Interaction du marché intérieur et des commissions CCP

En considérant la liberté d’établissement (à laquelle seules les entreprises de l’UE ont droit) comme la liberté pertinente en matière de filtrage intra-UE, la Cour place les situations intra-UE exclusivement dans un cadre de marché intérieur où aucun filtrage des IDE ne peut avoir lieu. Cela fait également de la nationalité non européenne des actionnaires d’une entreprise européenne un critère non pertinent aux fins du filtrage des IDE. La proposition de l’avocat général d’inclure les « investissements indirects » dans le champ d’application du règlement sur le filtrage des IDE afin de filtrer «OMS finalement prend le contrôle sur l’entreprise européenne en question » ne peut fonctionner qu’en considérant la libre circulation des capitaux comme la liberté de marché pertinente, dans la mesure où les entreprises européennes et non européennes bénéficient de cette liberté (contrairement à la liberté d’établissement).

Le message de la Cour est clair : le droit du marché intérieur ne peut être ignoré par un instrument élaboré dans le cadre du PCC. La difficulté réside dans le discernement des situations qui relèvent de chaque compétence. S’agissant du domaine spécifique des investissements directs étrangers, il s’agit d’une tâche particulièrement difficile, car par définition, le droit du marché intérieur s’applique aux situations relevant de la notion d’investissement direct étranger. La Cour a maintenant précisé dans Xella que dans le contexte du filtrage des IDE, les investissements intra-UE relèvent exclusivement du marché intérieur, tandis que les investissements réalisés par des investisseurs non européens seront soumis à l’application des instruments CCP à la lumière de la libre circulation des capitaux. Cependant, comme l’ont dûment souligné Thomas Reyntjens et Anna Jorna dans leur article d’opinion, l’étroitesse de l’approche de la Cour quant à l’applicabilité du règlement sur le filtrage des IDE est compensée par une notion large de l’élément transfrontalier requis pour que les dispositions sur la libre circulation s’appliquent. .

Le Xella Ce cas illustre comment, à mesure que les nouveaux instruments de politique commerciale et d’investissement adoptés par l’UE dans le cadre du PCC sont appliqués, ils seront souvent entraînés dans des contextes où leur application entrera en conflit avec les règles du marché intérieur. Dans certains cas, la conséquence sera que ces instruments ne s’appliqueront pas à des situations où ils devraient peut-être l’être dans une logique de contrepartie centrale, comme ce serait le cas des « investissements indirects ». Cependant, ce qu’il faut retenir de Xella est que dans les situations intra-UE, il n’y a pas de place pour appliquer les instruments développés dans le cadre du PCC, même à la lumière des nouvelles réalités géopolitiques. Les situations pertinentes doivent plutôt être examinées sous l’angle du marché intérieur.

Conclusion

L’arrêt de la Cour dans Xella cela indique que les principes fondamentaux du droit du marché intérieur ne peuvent pas être modifiés par les récents instruments de commerce et d’investissement développés dans le cadre du PCC. Cela s’applique en particulier à l’accès à toutes les libertés de marché pour les entreprises européennes établies, quelle que soit leur structure d’entreprise internationale. Cela s’applique également au critère bien établi pour justifier les restrictions au marché intérieur.
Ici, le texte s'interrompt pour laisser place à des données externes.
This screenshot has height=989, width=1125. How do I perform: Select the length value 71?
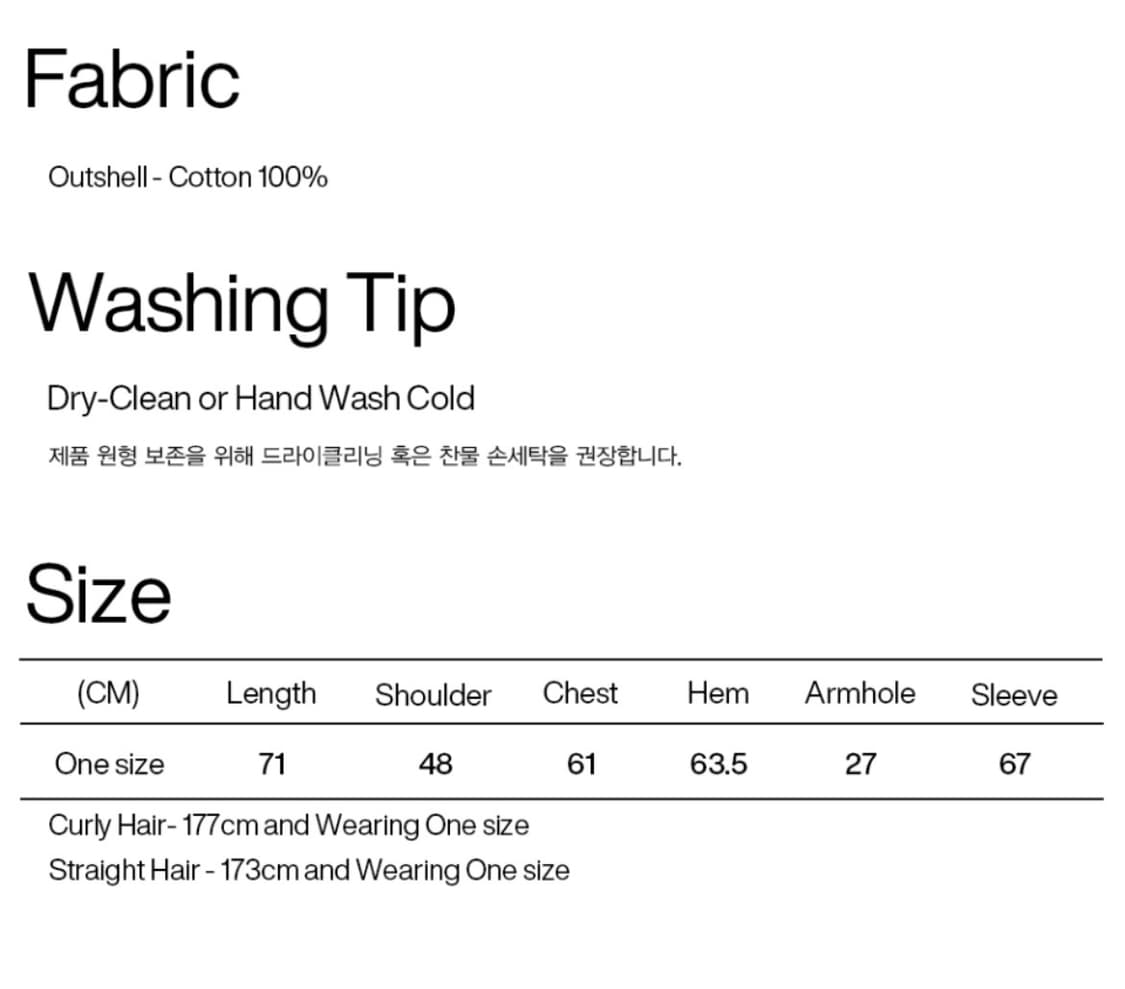pos(272,764)

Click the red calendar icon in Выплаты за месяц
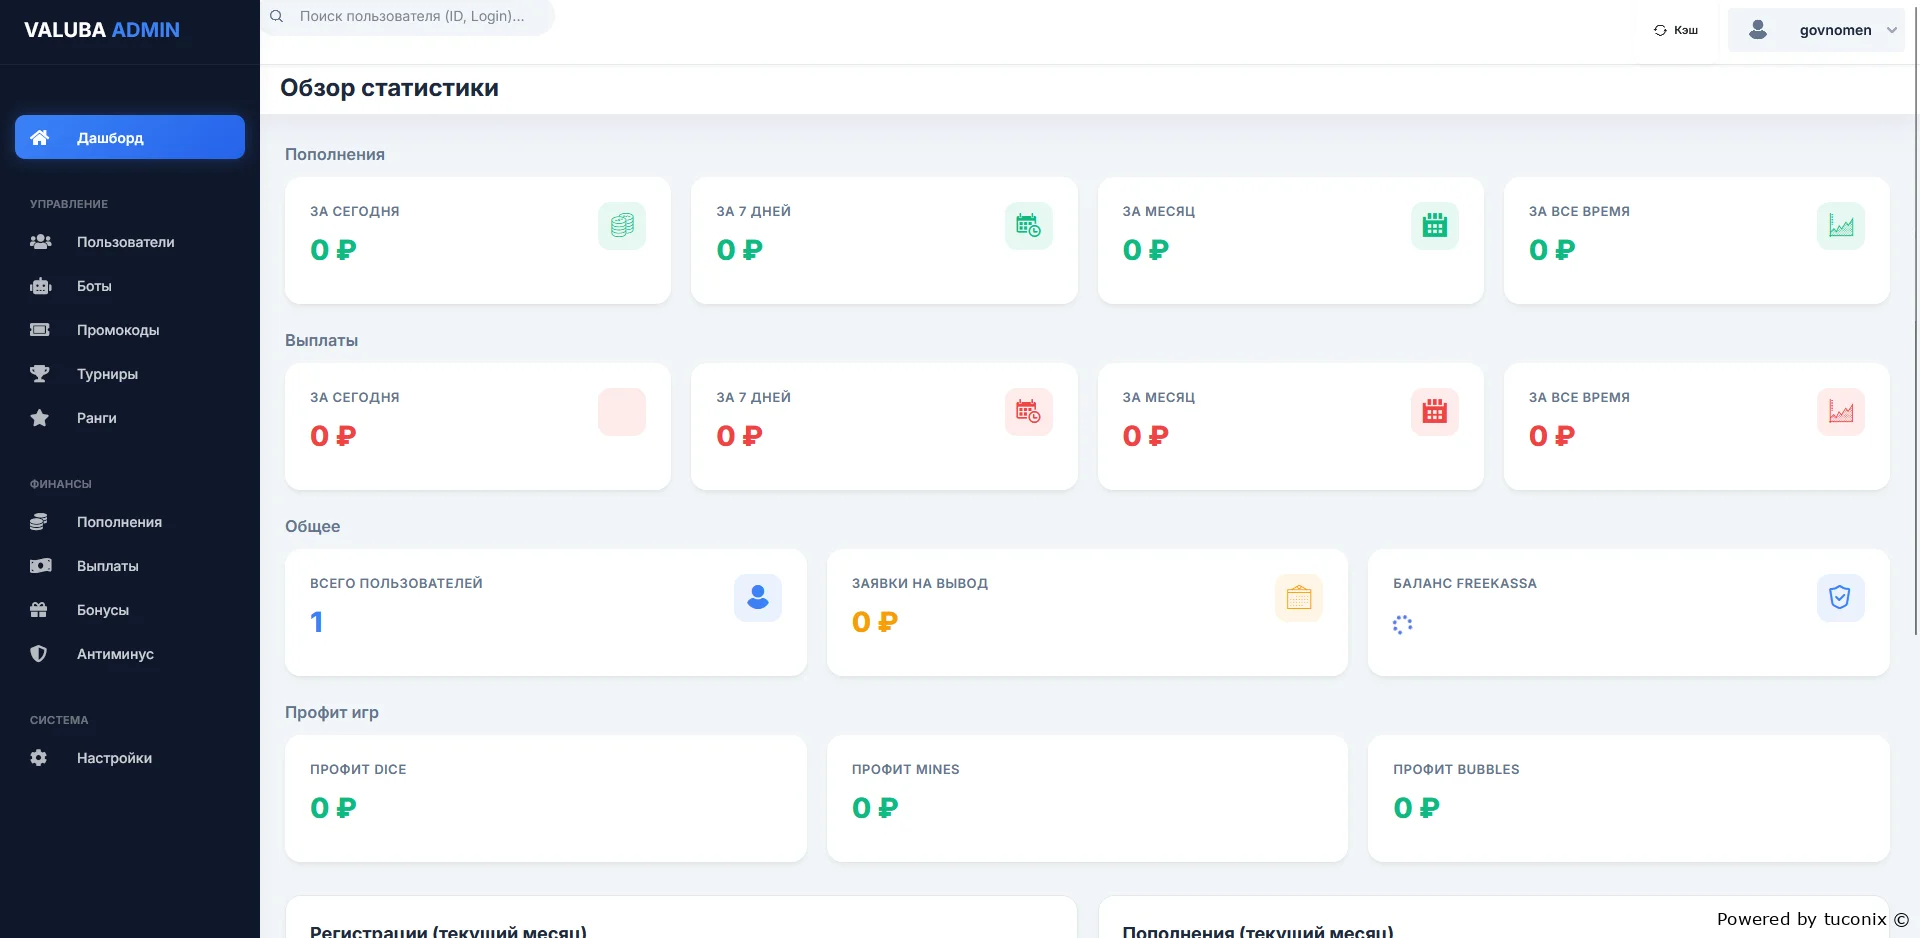tap(1434, 412)
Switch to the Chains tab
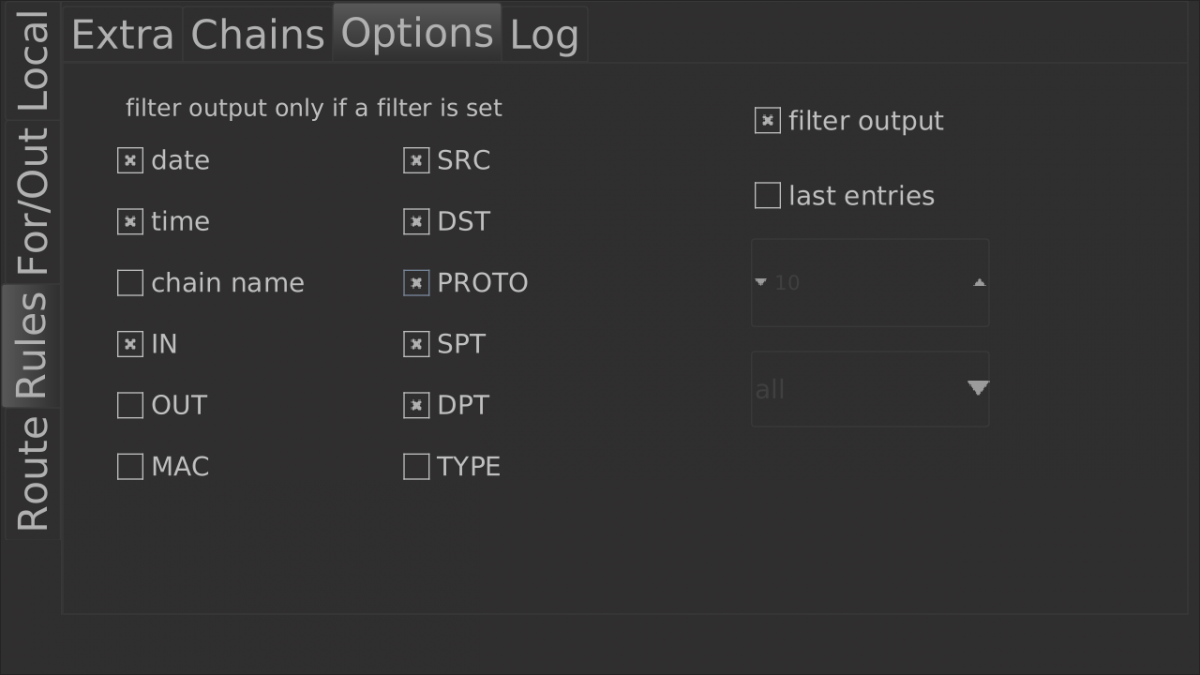1200x675 pixels. tap(257, 35)

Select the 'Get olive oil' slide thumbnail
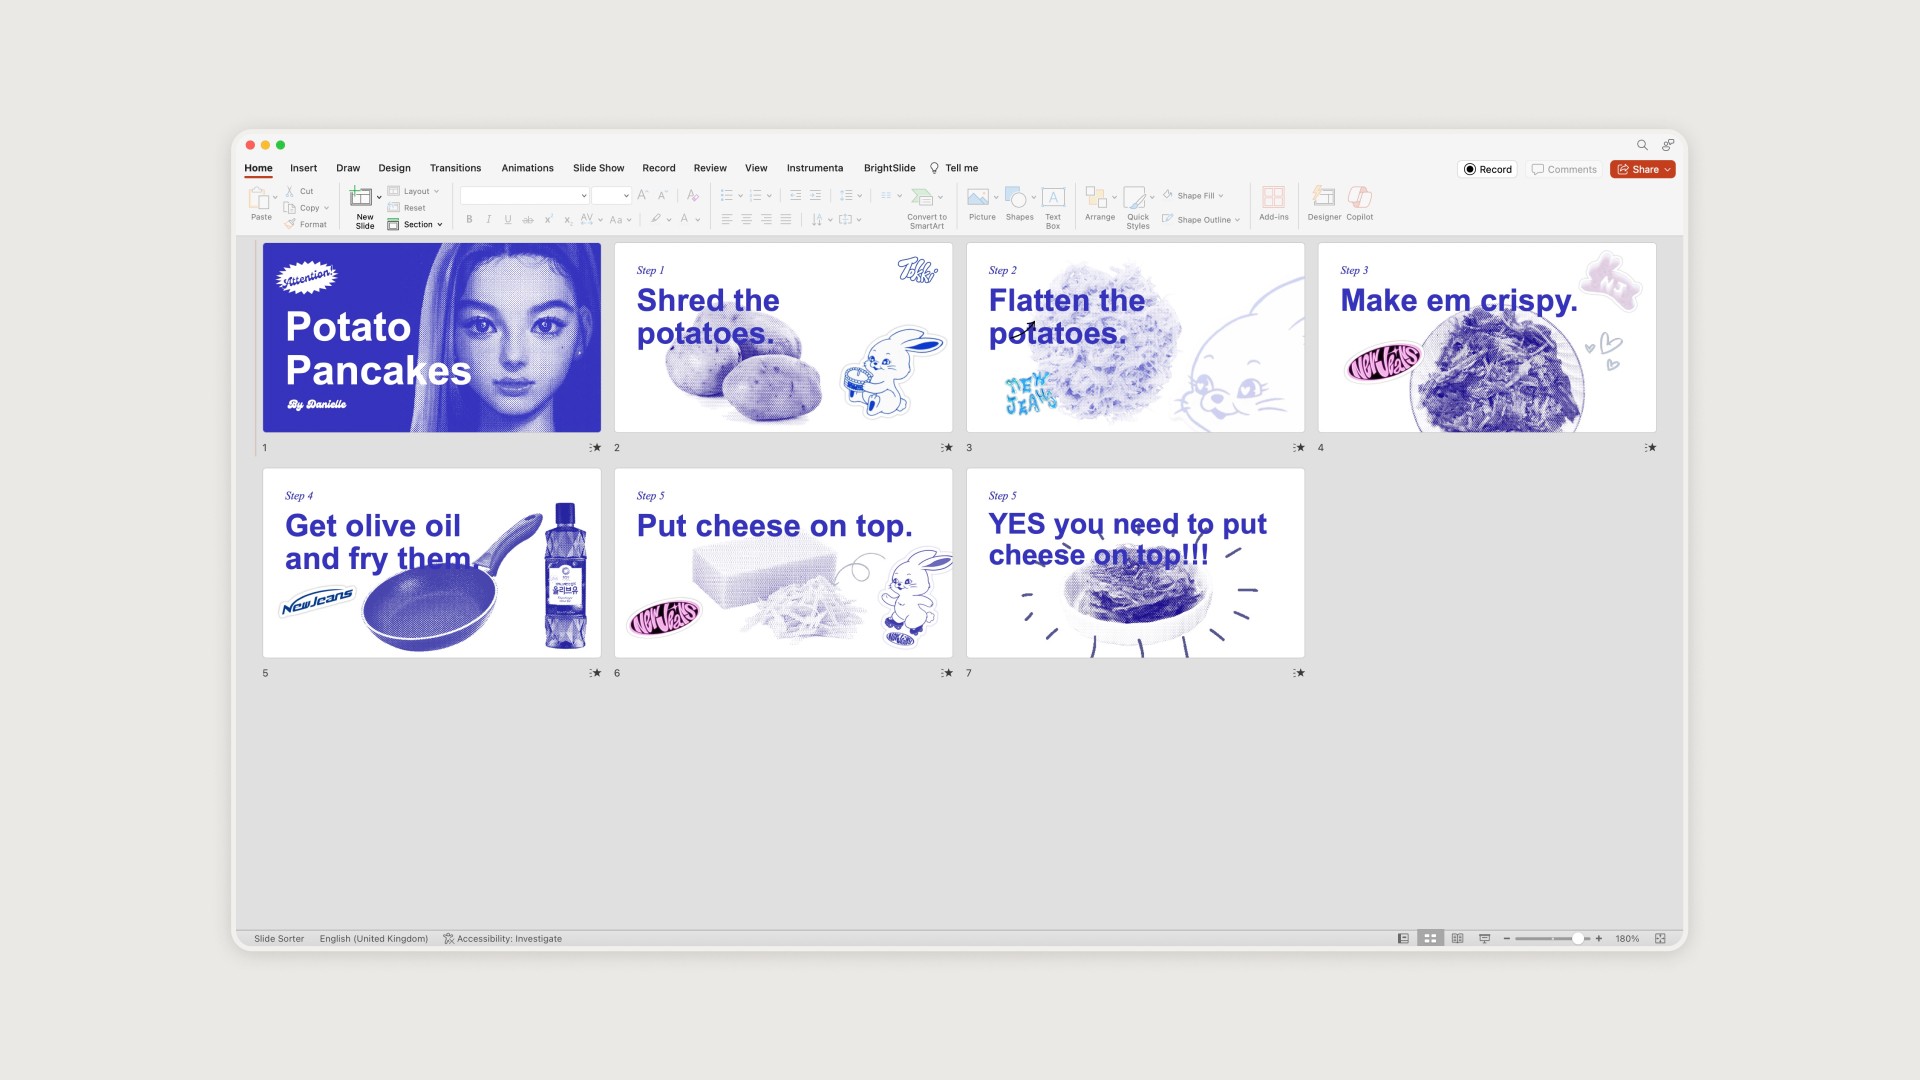(x=431, y=563)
Concrètement, cela signifie que lorsque les investissements directs étrangers dans l’UE sont structurés de manière à inclure une présence européenne, ils pourront bénéficier de normes de protection plus substantielles en vertu du droit du marché intérieur de l’UE. En ce qui concerne spécifiquement le contrôle des IDE, les investisseurs étrangers réalisant un investissement par l’intermédiaire d’une filiale de l’UE ne peuvent en principe pas être soumis au contrôle des IDE par d’autres États membres.

Trajan Shipley est avocat à Bruxelles, Belgique. Sa pratique se concentre sur le droit commercial européen et international.